The treatment of melioidosis: is there a role for repurposed drugs? A proposal and review
Published in Expert Review of Anti-infective Therapy, 2019
Thomas R Laws, Adam W. Taylor, Paul Russell, Diane Williamson
A multitude of small compounds have been considered as putative inhibitors of the Type III secretion system, and these are summarized below from two review articles [28,65]. However, to our knowledge, none of these compounds are in clinical use and would therefore require significant development prior to use in melioidosis patients. The only inhibitor of type III secretion that has been used in clinical trials is an antibody fragment (KB001-A) found to interact with the type III secretion system of P. aeruginosa [66]. Releases in the public media, however, revealed reported commercial concerns with regard to success criteria, and it has since been shelved.
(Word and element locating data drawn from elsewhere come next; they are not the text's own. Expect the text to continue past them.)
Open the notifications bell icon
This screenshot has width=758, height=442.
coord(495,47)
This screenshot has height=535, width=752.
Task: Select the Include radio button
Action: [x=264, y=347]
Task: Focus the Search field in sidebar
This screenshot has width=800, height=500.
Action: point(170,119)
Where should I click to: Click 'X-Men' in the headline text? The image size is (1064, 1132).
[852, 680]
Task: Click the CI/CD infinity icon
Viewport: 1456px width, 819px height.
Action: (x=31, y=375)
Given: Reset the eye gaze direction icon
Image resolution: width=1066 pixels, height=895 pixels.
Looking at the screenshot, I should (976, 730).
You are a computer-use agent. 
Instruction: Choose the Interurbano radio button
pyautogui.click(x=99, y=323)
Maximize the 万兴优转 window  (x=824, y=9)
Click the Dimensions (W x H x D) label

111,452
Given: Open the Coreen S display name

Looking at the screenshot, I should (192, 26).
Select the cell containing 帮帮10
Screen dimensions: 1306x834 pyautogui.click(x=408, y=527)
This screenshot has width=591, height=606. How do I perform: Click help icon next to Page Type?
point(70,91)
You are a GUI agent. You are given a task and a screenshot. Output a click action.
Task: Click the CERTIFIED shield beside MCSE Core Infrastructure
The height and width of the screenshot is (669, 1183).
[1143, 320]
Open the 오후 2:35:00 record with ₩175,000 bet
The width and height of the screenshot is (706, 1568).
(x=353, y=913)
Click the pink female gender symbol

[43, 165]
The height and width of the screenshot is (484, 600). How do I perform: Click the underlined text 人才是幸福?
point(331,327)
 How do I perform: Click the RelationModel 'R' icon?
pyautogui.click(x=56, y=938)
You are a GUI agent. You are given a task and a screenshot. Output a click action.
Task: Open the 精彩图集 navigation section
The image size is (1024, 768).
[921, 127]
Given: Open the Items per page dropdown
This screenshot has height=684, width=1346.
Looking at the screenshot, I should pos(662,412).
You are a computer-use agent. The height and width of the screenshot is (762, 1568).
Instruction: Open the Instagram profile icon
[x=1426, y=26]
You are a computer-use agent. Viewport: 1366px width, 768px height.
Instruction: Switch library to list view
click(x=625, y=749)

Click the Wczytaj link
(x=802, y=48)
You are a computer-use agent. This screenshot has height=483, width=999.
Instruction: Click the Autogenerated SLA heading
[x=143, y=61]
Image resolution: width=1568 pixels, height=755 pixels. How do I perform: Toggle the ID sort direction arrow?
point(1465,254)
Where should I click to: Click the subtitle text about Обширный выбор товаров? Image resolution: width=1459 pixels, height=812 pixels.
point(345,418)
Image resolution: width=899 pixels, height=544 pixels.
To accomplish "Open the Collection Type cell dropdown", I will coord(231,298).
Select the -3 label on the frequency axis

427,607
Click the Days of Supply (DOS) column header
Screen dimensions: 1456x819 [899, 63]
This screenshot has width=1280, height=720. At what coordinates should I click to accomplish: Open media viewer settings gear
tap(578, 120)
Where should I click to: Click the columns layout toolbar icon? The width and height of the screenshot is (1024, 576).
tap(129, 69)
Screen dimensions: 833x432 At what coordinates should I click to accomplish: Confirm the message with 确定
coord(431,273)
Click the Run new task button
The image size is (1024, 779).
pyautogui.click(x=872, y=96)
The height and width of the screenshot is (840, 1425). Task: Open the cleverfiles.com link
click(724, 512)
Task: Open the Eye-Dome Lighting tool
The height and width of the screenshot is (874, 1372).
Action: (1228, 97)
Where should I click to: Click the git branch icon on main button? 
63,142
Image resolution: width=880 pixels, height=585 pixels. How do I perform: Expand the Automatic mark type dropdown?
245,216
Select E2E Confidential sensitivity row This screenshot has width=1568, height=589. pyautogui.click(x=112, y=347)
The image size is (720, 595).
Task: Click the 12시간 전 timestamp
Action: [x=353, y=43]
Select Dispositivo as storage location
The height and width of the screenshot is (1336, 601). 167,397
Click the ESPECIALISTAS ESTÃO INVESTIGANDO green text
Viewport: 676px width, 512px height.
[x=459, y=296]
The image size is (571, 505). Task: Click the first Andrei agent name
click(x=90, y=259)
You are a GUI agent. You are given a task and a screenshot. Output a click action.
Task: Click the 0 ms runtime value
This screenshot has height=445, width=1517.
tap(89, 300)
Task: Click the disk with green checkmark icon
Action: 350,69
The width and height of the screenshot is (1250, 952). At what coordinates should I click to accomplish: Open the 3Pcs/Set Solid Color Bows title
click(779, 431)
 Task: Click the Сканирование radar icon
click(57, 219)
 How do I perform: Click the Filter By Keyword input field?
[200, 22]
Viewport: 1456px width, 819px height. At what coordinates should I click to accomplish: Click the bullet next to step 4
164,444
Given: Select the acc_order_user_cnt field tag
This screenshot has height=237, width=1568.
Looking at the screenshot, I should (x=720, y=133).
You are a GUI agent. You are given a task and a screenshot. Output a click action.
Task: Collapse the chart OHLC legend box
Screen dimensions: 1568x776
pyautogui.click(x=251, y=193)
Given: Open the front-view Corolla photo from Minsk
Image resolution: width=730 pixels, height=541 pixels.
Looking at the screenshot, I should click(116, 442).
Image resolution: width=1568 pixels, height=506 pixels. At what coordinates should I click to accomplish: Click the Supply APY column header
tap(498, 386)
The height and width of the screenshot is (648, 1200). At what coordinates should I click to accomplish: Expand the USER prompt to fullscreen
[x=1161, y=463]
Variants of thiazolidinones (a class of small molecule that has been very useful in drug discovery [67]) have been used clinically for unrelated purposes (rosiglitazone and pioglitazone, which are both insulin sensitizers); however, it is clear that the structure of these molecules can to be optimized for effect in inhibiting type III secretion systems in both bacteria from the genus Salmonella and Yersinia [68]. With regard to compounds that can inhibit type II fatty acid synthesis, Anthranilic acid has been used clinically previously [69] and has chemistry associated with other clinically used products. Indole-3-carbinol, which is similar (SB418001), has also been used clinically [70]. Also dithiolethiones have been studied in some detail, more so in the form of Oltipraz, which was tolerated in humans with some adverse effects [71]. 4-aminopyridime (or famridine) bears similarity to the aminopyridine that targets bacteria [72] and has been shown to be tolerated in a clinical trial [73]. The easiest fatty acid synthesis inhibitor to repurpose might be Isoniazid, which is already in clinical use for the treatment of Mycobacterium infection. Another drug that is worthy of investigation is fosmidomycin. This drug is currently used as an antimalarial and targets DXP reductoisomerase, a critical enzyme in the nonmevalonate pathway. This drug also targets this pathway in at least some Gram negative bacteria [74].